1. A patterned inductor, comprising:

a conductive path; and

a nanostructured magnetic composition deposited on the conductive path and in direct contact with the conductive path; where the nanostructured magnetic composition comprises a single-phase magnetic nanomaterial or a multiphase nanocomposite; the single-phase magnetic nanomaterial comprising cobalt metal, nickel metal, alloys of cobalt, alloys of nickel, or a combination thereof; and wherein the multiphase nanocomposite comprises cobalt metal, nickel metal, iron metal, alloys of cobalt, alloys of nickel, alloys of iron, or a combination thereof.

2. The patterned inductor of claim 1, wherein the conductive path is a conductive winding.

3. The patterned inductor of claim 1, wherein the nanostructured magnetic composition is a thin film.

4. The patterned inductor of claim 3, wherein the thin film is screen printed, inkjetted, electrodeposited, spin coated, physical vapor deposited, chemical vapor deposited, or a combination comprising at least one of the foregoing on the conductive path.

5. (canceled)

6. The patterned inductor of claim 5, wherein the multiphase nanocomposite comprises two ferrite phases, metal nanoparticles dispersed in a ferrite matrix, insulator coated-metal nanoparticles distributed in a ferrite matrix, or a combination comprising at least one of the foregoing.

7. The patterned inductor of claim 1, wherein the magnetic composition is a metal, alloy, ferrite, ferrite/insulator composite, or a composition comprising at least one of the foregoing.

8. The patterned inductor of claim 7, wherein an insulator of the ferrite/insulator composite is a ceramic, polymer, or resistive ferrite.

9. The patterned inductor of claim 1, wherein the conductive path has a pattern that comprises a single or a spiraling circle, an oval, a square, a rectangle, or a polygon.

10. The patterned inductor of claim 9, wherein a size of the pattern is about 1 nanometer to about 1 millimeter.

11. The patterned inductor of claim 1, wherein the magnetic composition deposited on the conductive path has a thickness of about 10 nanometers to about 3 millimeters.

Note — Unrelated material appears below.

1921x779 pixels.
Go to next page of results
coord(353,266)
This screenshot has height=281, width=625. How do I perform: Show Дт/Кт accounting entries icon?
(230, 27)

12. A method of making a patterned inductor comprises depositing a nanostructured magnetic composition on a conductive path, wherein the depositing comprises screen printing, inkjetting, electrodepositing, spin coating, physical vapor depositing, chemical vapor depositing, or a combination comprising at least one of the foregoing.

13. The patterned inductor of claim 6, wherein an insulator in the insulator coated-metal nanoparticles is a ceramic, polymer, or resistive ferrite.

14. A patterned inductor, comprising:

a conductive path; and

a nanostructured magnetic composition deposited on the conductive path and in direct contact with the conductive path; where the nanostructured magnetic composition comprises metals including cobalt and/or nickel; alloys and/or composites of cobalt or nickel; alloys and/or composites of cobalt or nickel doped with a rare earth element such as lanthanum, samarium, hafnium and yttrium; nickel ferrites, cobalt ferrites, iron ferrite, yttrium iron garnet ferrite; doped nickel ferrites, doped cobalt ferrites, doped iron ferrite, doped yttrium iron garnet ferrite; a cobalt/insulator, an iron-cobalt/insulator, an iron/insulator, an iron-nickel/insulator, where the insulator is a ceramic, a polymer, a ferrite, and/or a nitride, or a combination comprising at least one of the foregoing.